State of West Virginia Supreme Court of Appeals
Sep 15, 2023
No. 22-0287 (W. Va. Sep. 15, 2023)

Opinion

22-0287

09-15-2023

State of West Virginia, Plaintiff Below, Respondent v. David Eugene Eakle, Defendant Below, Petitioner


Doddridge County CC-09-2021-F-21

MEMORANDUM DECISION

Petitioner David Eugene Eakle appeals the order of the Circuit Court of Doddridge County, entered on April 5, 2022, sentencing him to an effective term of 65 to 245 years of confinement in the state penitentiary. Mr. Eakle asserts three assignments of error on appeal. He argues that the circuit court abused its discretion in declining to impose an alternative sentence, that the sentence is "disproportionate," and that he did not have effective assistance of counsel. Upon our review, we determine that oral argument is unnecessary and that a memorandum decision is appropriate. See W.Va. R. App. P. 21.

Mr. Eakle appears by counsel David C. Glover. Respondent State of West Virginia appears by Attorney General Patrick Morrisey and Assistant Attorney General Gail V. Lipscomb.

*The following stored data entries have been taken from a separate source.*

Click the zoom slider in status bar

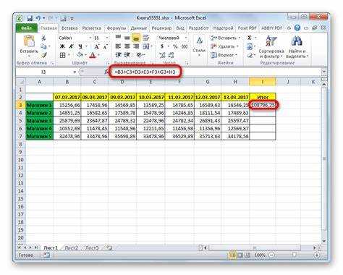tap(294, 255)
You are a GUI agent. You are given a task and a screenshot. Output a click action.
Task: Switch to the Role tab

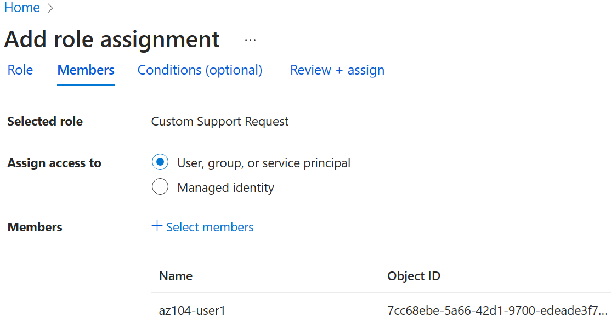coord(20,70)
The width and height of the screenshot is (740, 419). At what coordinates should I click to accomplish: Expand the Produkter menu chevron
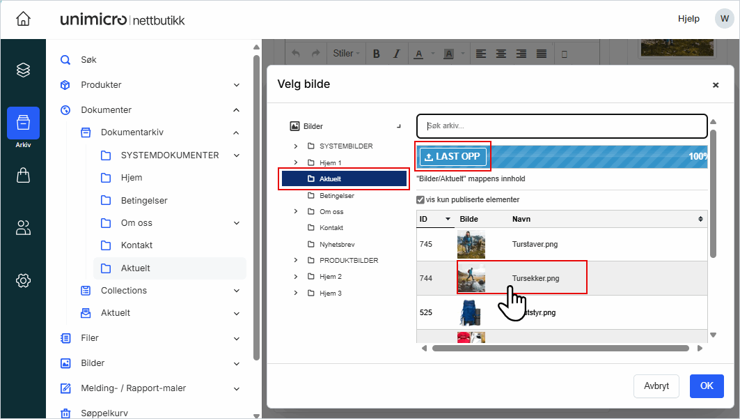point(236,85)
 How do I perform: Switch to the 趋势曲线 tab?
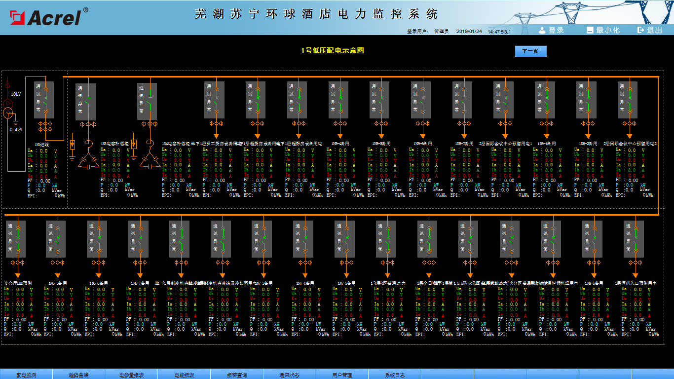click(79, 375)

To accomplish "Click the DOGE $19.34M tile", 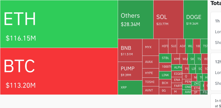I will coord(195,20).
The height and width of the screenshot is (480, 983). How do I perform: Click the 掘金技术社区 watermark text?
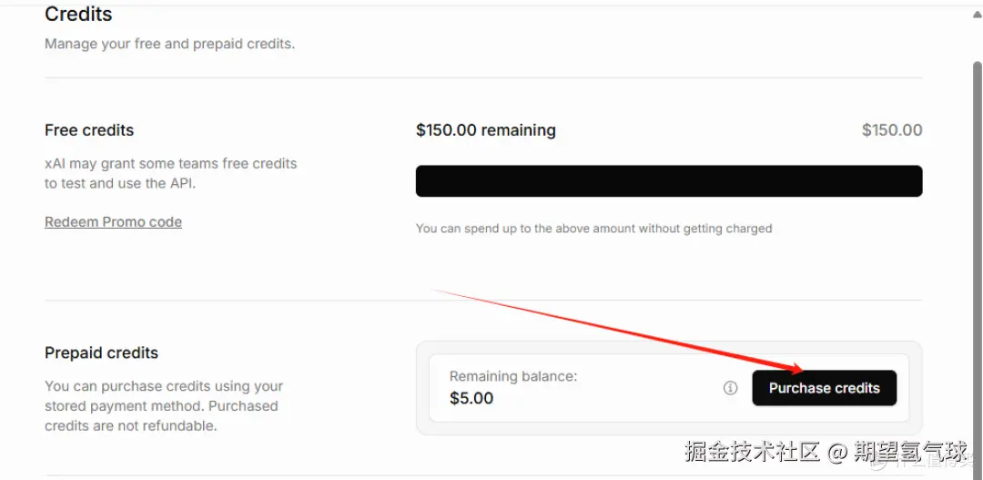(x=753, y=451)
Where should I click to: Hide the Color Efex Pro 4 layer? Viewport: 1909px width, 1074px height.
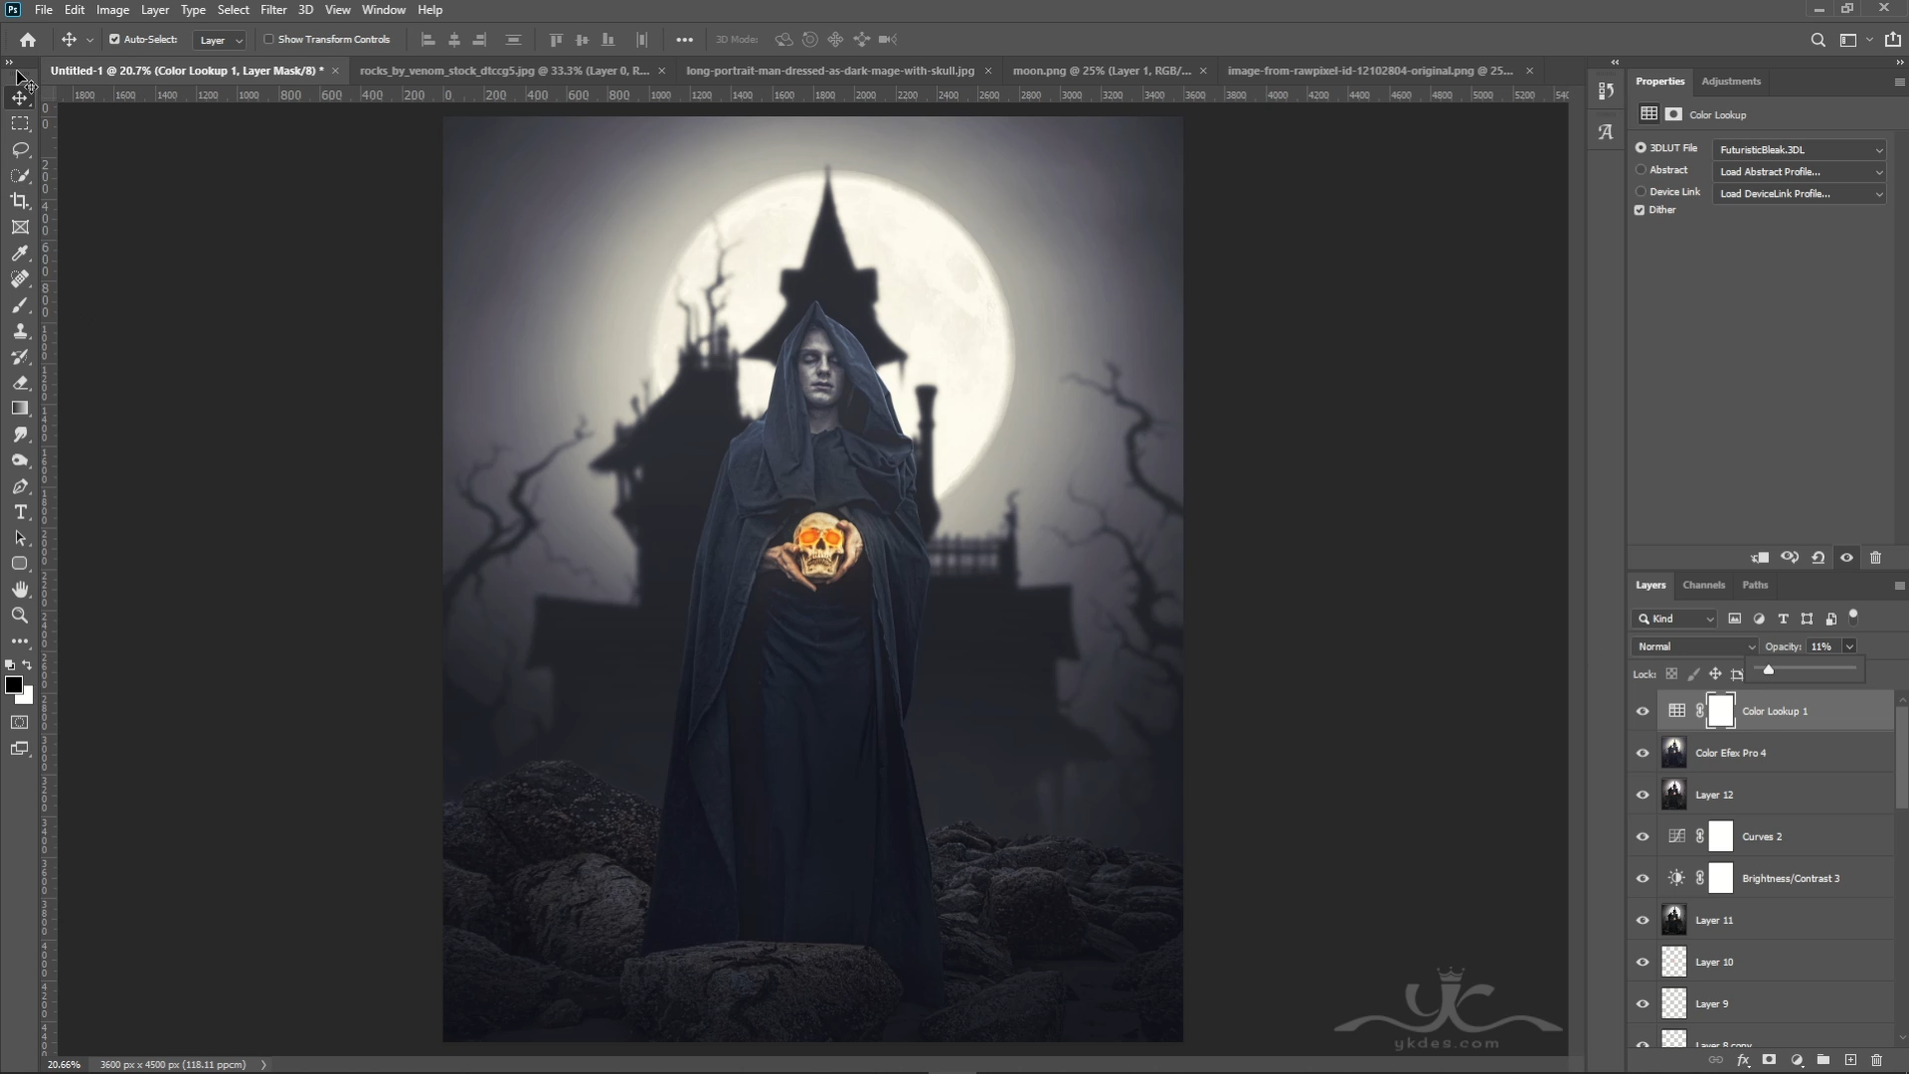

In November 2021, Mr. Eakle entered an Alford/Kennedy plea of guilty to two counts of first-degree sexual assault in violation of West Virginia Code § 61-8B-3(a)(2); one count of first-degree sexual abuse in violation of West Virginia Code § 61-8B-7; and one count of sexual abuse by a parent, guardian, custodian, or person in a position of trust in violation of West Virginia Code § 61-8D-5(a), all based on charges of sexual misconduct involving his three-year-old and four-year-old family members. Pursuant to his plea agreement, the State dismissed two additional counts of first-degree sexual assault and one additional count of sexual abuse by a parent, guardian, custodian, or person in a position of trust. Mr. Eakle affirmed at the plea hearing that he was aware of his exposure to the sentences set forth in statute. The State stood silent as to Mr. Eakle's sentence. Nevertheless, when Mr. Eakle requested alternative sentencing, the circuit court denied the request and imposed the statutory ranges prescribed for each of the crimes to which Mr. Eakle pled guilty.

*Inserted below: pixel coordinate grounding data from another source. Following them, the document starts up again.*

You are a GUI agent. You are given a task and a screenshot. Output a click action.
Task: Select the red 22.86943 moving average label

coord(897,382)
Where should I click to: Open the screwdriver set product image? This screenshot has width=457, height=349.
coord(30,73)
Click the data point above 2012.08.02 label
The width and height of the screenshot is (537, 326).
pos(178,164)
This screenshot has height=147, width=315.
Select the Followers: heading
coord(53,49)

In Kennedy v. Frazier, 178 W.Va. 10, 12, 357 S.E.2d 43, 45 (1987), we explained:

The case of North Carolina v. Alford, 400 U.S. 25, 91 S.Ct. 160, 27 L.Ed.2d 162 (1970) stands for the proposition that a guilty plea that represents a voluntary and intelligent choice among the alternatives available to a defendant is not coerced within the meaning of the Fifth Amendment simply because it was entered into to avoid the possibility of a significantly higher penalty. The Supreme Court held that there is no bar to imposing a prison sentence upon an accused who is unwilling to admit guilt but who is willing to waive trial and accept the sentence. An accused may voluntarily, knowingly and understandingly consent to the imposition of a prison sentence even though he is unwilling to admit participation in the crime, if he intelligently concludes that his interests require a guilty plea and the record supports the conclusion that a jury could convict him.

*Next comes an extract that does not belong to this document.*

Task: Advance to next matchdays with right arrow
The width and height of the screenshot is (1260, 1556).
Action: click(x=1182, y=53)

We consider Mr. Eakle's first two assignments of error, both addressing the imposition of his penitentiary sentence, in tandem. Mr. Eakle argues that the circuit court abused its discretion in denying his request for alternative sentencing, and that the sentence the circuit court ultimately imposed was constitutionally disproportionate. Unless a sentence "violates statutory or constitutional commands," we review a court's imposition of a sentence for an abuse of discretion. Syl. Pt. 1, State v. Lucas, 201 W.Va 271, 496 S.E.2d 221 (1997). Still, "[s]entences imposed by the trial court, if within statutory limits and if not based on some unpermissible factor, are not subject to appellate review." Syl. Pt. 4, State v. Goodnight, 169 W.Va. 366, 287 S.E.2d 504 (1982). That guideline is tempered, however, by the Eighth Amendment's "'proportionality principle: "Penalties shall be proportioned to the character and degree of the offence."' Syllabus point 8, State v. Vance, 164 W.Va. 216, 262 S.E.2d 423 (1980)." Syl. Pt. 4, in part, State v. Booth, 224 W.Va. 307, 685 S.E.2d 701 (2009). We apply two tests to evaluate the proportionality of a sentence. "The first is subjective and asks whether the sentence for the particular crime shocks the conscience of the court and society. If a sentence is so offensive that it cannot pass a societal and judicial sense of justice, the inquiry need not proceed further." State v. Cooper, 172 W.Va. 266, 272, 304 S.E.2d 851, 857 (1983). The second is an objective inquiry, requiring us to give consideration "to the nature of the offense, the legislative purpose behind the punishment, a comparison of the punishment with what would be inflicted in other jurisdictions, and a comparison with other offenses within the same jurisdiction." Id. (quoting Syl. Pt. 5, Wanstreet v. Bordenkircher, 166 W.Va. 523, 276 S.E.2d 205 (1981)).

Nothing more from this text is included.